— Exercise text —
Would our lives have been different had this not happened? Decidedly so. There is no question in my mind. Absolutely no doubt.

When a child is raped or beaten or both you tear away pieces of the child's inner being that I call the soul. A child processes information and experiences actions through a limited perspective of life. You see, you cannot know what you know until you learn it. If a rape or severe abuse comes before the intellectual knowledge to process the experience, that experience leaves such a deep imprint that any knowledge gained after the fact usually cannot even dent that original experience.

It's like programming a computer with updates and those updates do not override the original programming. What I know about abuse today barely covers over the damage of that abuse because I lived that abuse before I could intellectually handle it. A five year old cannot understand what a 49 year old can understand. Files corrupted at 5 can rarely be completely retrieved and fixed at 49.

— Record set —
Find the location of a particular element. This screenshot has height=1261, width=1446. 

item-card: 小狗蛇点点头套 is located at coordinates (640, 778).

--

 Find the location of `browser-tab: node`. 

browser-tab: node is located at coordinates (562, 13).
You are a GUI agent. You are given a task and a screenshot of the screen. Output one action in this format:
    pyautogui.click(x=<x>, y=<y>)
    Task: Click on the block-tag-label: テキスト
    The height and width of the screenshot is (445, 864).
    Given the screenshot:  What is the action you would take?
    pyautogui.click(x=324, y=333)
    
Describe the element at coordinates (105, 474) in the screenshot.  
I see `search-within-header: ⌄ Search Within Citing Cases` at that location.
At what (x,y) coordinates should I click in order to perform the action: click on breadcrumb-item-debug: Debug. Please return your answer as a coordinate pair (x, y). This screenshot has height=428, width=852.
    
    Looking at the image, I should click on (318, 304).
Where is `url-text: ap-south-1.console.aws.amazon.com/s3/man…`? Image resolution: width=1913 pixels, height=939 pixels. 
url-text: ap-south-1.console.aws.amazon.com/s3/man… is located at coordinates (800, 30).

— Instructions —
a – In the passage on childhood abuse, what name does the writer give to the child's inner being that abuse tears pieces from?
b – Write the next part of the passage on childhood abuse, picking up after its final sentence.

— Answer list —
a – The writer calls it the soul.

b –
With people you cannot reformat a hard drive and simply erase the horror and fear. Counseling helps understanding and healing. But counseling can never remove ugly memories of someone forcing their will on you and you are helplessness to stop them.

The worst part about this abuse is that the word "TRUST" is removed from you at a very young age. I don't think there is any circumstance in life where "trust" is not the basis of a relationship. All things depend on trust. If you can't trust your parents, a teacher or a priest who can you trust?

It doesn't take a child's mind to come up with "NO ONE".

Who Are The Victims?
Men and women alike are the former victims of sexual abuse. The Priest Scandal is on the cutting edge of gaining wide spread understanding that men are people too and experience the very same trauma that female victims suffer. Male or female, the loss and damage is profound and life long. Pain is pain no matter who or what you are. We all cry out when we are deeply hurt. Many victims suffer from Post Traumatic Stress Disorder just like soldiers do. It's that serious!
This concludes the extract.